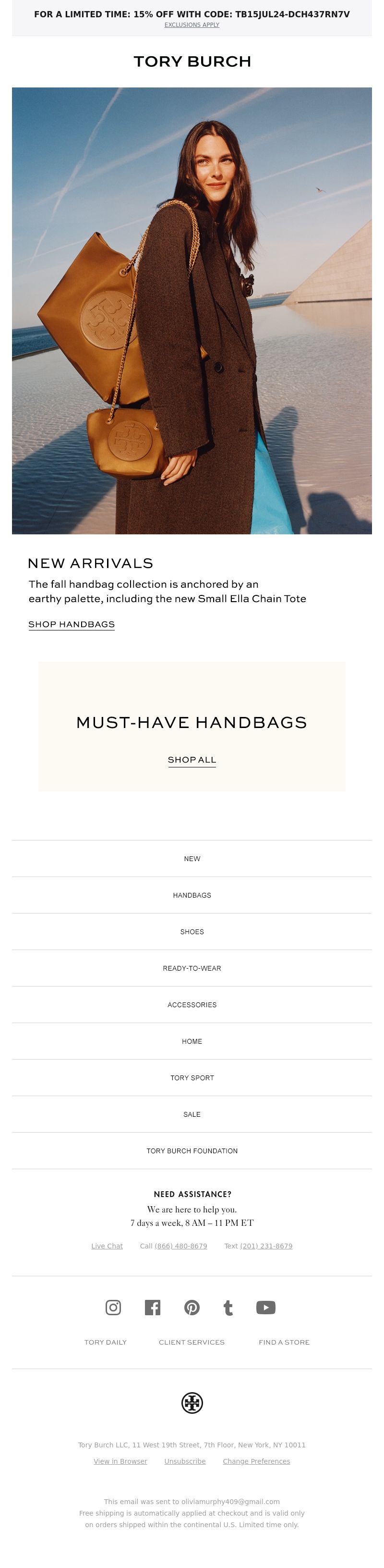Open the Tumblr social icon
The image size is (384, 1568).
click(x=228, y=1308)
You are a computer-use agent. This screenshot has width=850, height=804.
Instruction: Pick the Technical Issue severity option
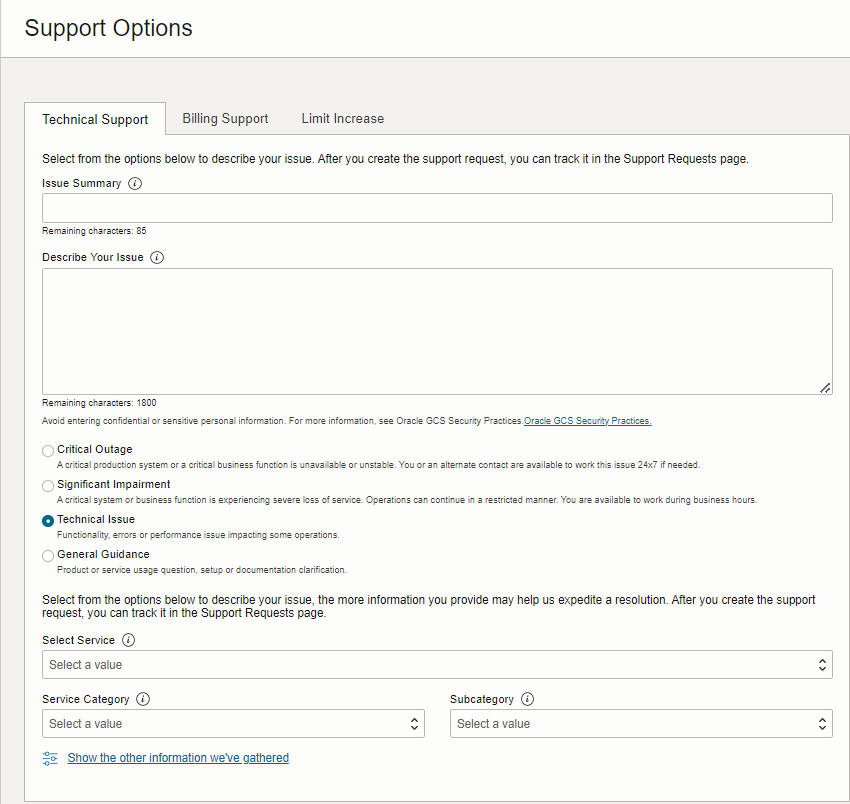(48, 521)

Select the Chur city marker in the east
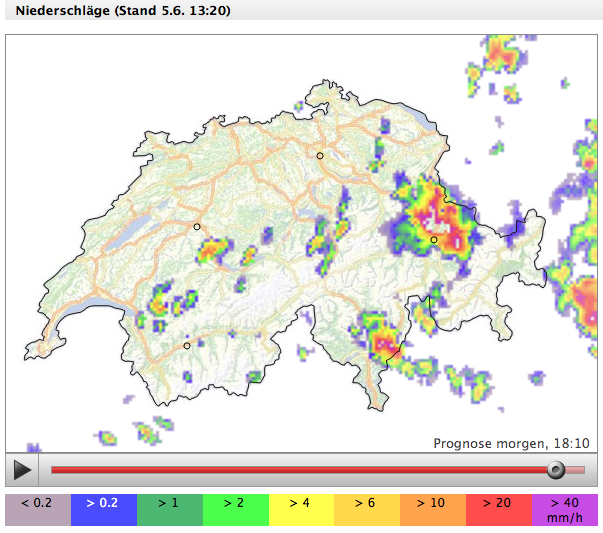[x=434, y=240]
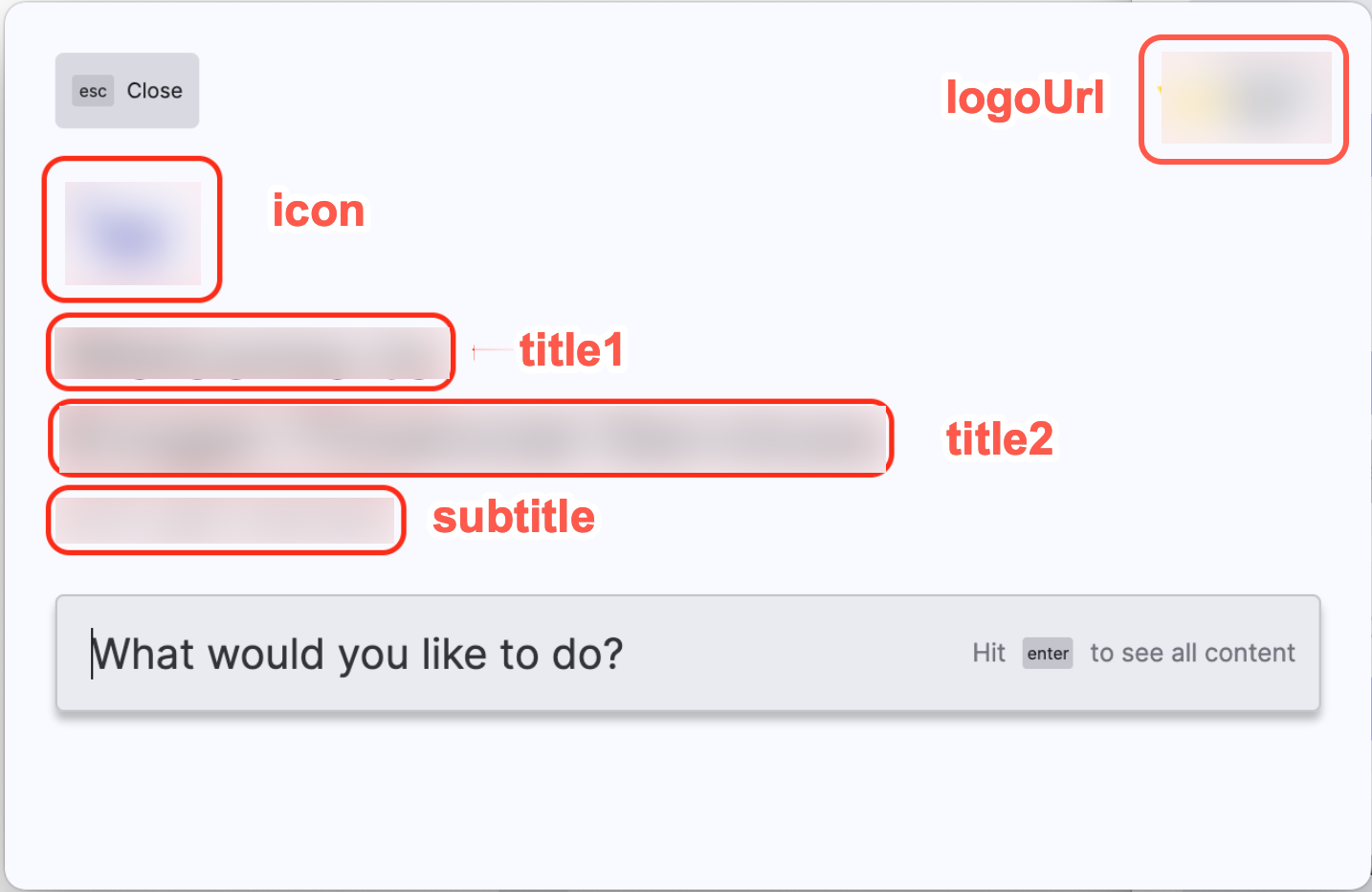Screen dimensions: 1372x892
Task: Click the red icon annotation label
Action: 318,211
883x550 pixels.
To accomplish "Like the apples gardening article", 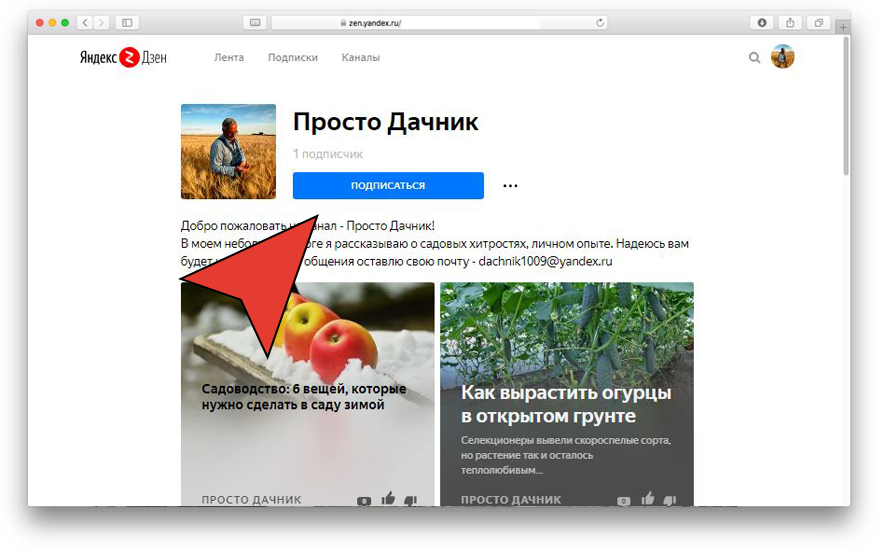I will pos(388,498).
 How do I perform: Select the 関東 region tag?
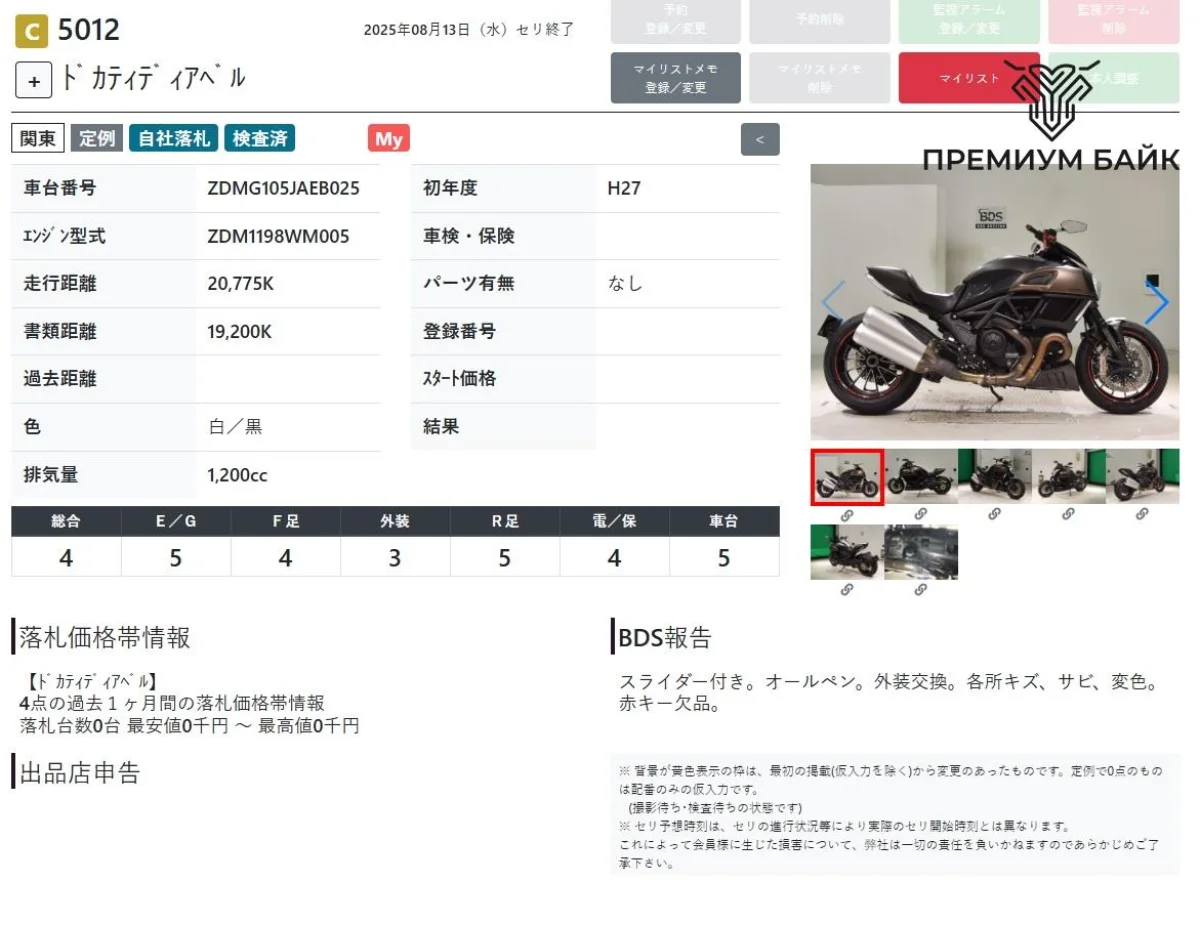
*****
• [PROMPT]: From the data above, return exactly the lines from the one with "You are a computer-use" up to and including the one with "883x550 pixels.". Pictures do not go in the copy.

• [RESULT]:
You are a computer-use agent. This screenshot has width=850, height=804.
Instruction: Pick the Technical Issue severity option
(48, 521)

Select the Chur city marker in the east
[x=434, y=240]
Screen dimensions: 1372x892
Task: Click the red icon annotation label
Action: 318,211
883x550 pixels.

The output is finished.